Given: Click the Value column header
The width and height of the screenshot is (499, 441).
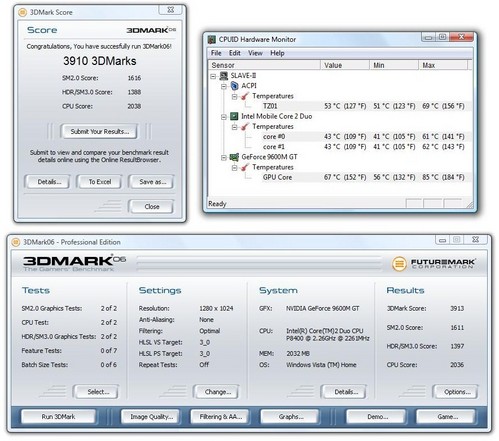Looking at the screenshot, I should point(345,65).
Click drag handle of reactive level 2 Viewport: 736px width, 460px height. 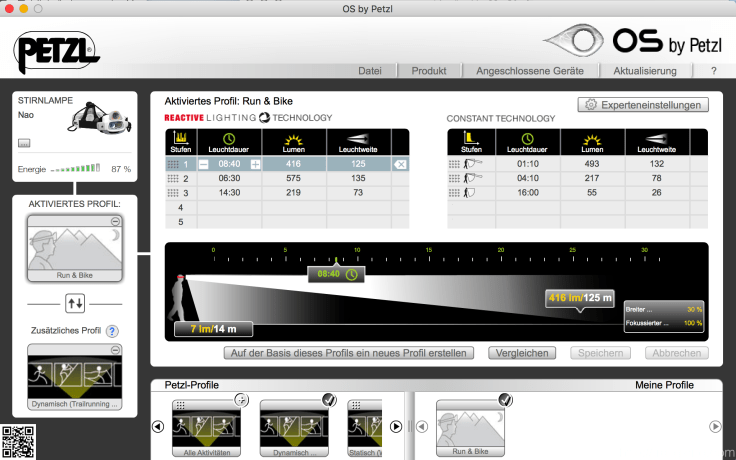click(173, 178)
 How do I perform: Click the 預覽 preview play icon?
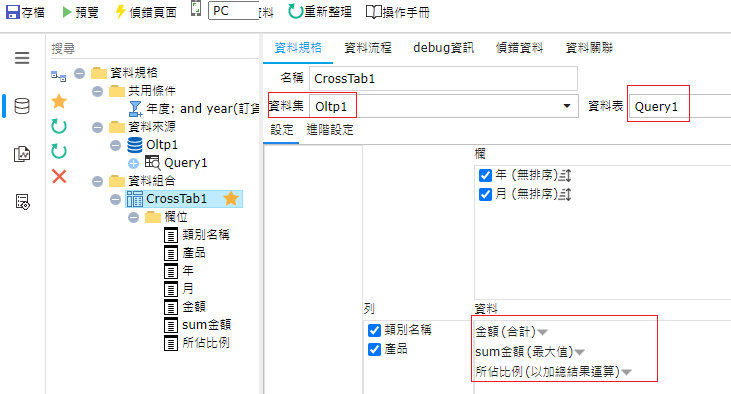(67, 12)
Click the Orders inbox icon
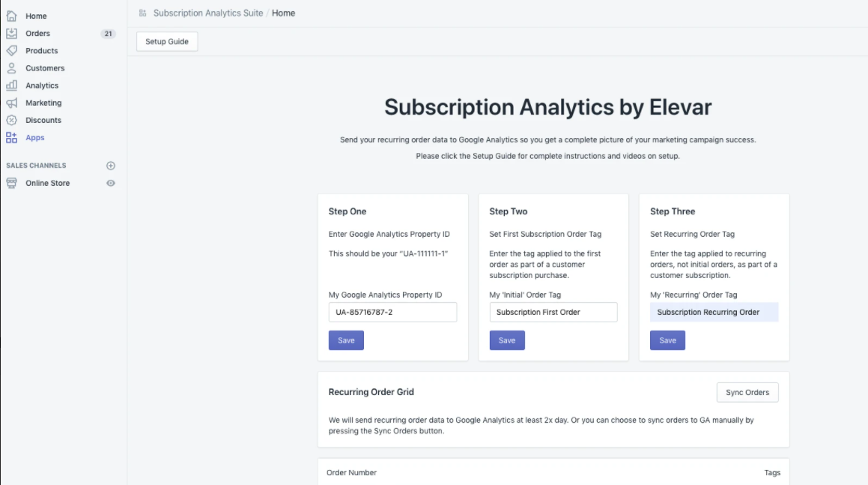This screenshot has height=485, width=868. [x=11, y=34]
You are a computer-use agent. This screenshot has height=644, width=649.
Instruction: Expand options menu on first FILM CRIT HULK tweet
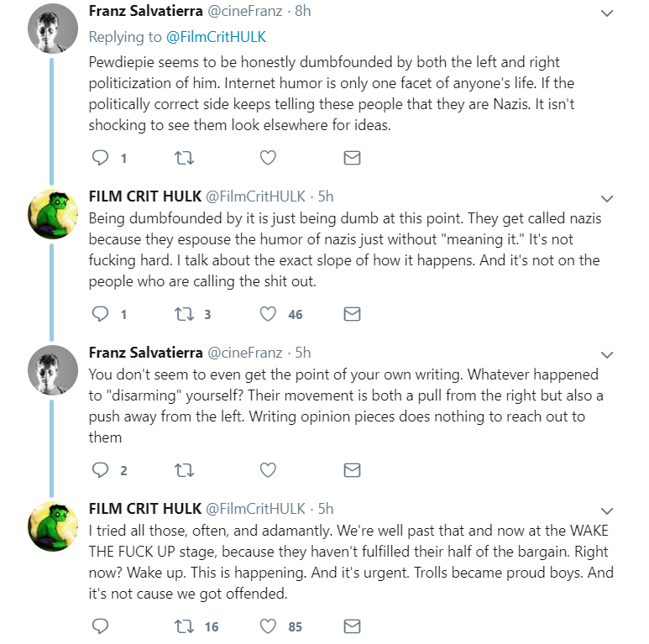point(607,199)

========================================

In the listing, find the line with "Instruction: Expand options" and retype exactly from there through the last line, both included, leaving the pictures out.

Instruction: Expand options menu on first FILM CRIT HULK tweet
point(607,199)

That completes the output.